__EXERCISE PROMPT__. Scan the records that follow, and whenever a line has the word "screenshot", copy it.

__DATA TO EXAMINE__.
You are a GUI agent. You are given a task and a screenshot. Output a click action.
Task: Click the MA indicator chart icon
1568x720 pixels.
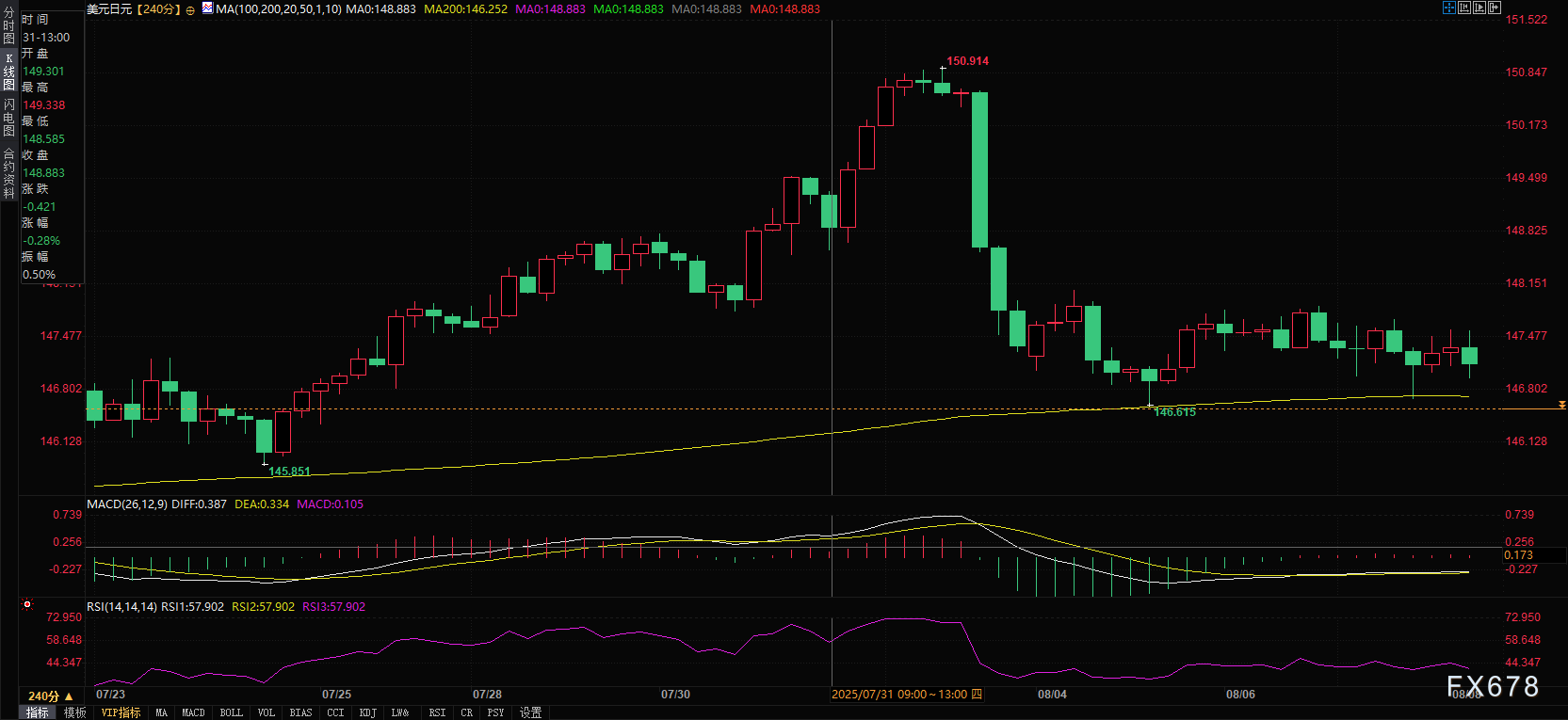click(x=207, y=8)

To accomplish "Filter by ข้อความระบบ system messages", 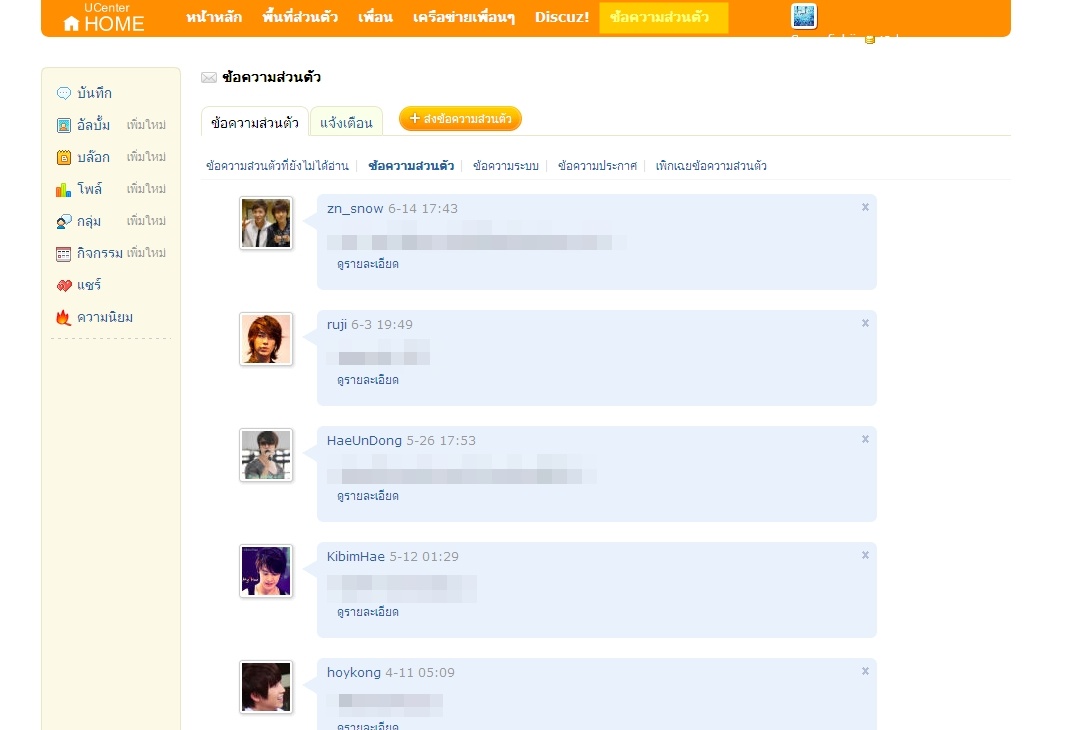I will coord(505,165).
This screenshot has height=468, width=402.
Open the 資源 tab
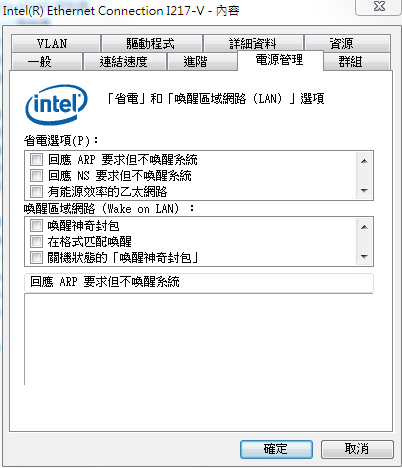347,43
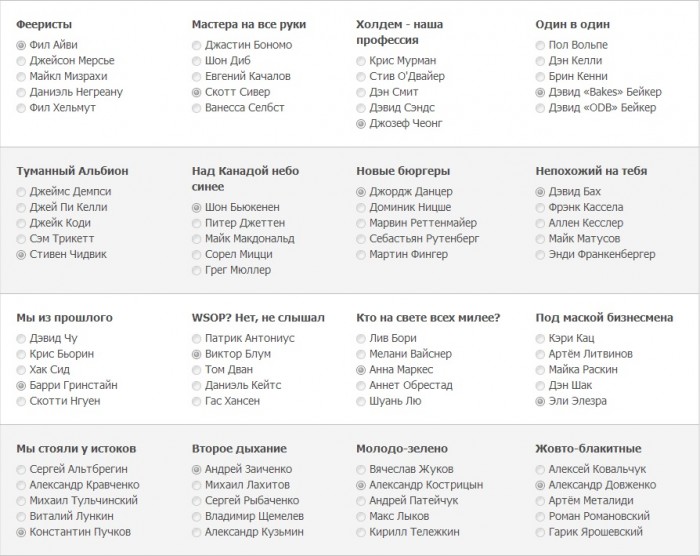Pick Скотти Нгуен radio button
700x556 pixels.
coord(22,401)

__ANSWER TO THE EXERCISE__.
You are a GUI agent. You are given a task and a screenshot. Output a click action.
This screenshot has height=468, width=402.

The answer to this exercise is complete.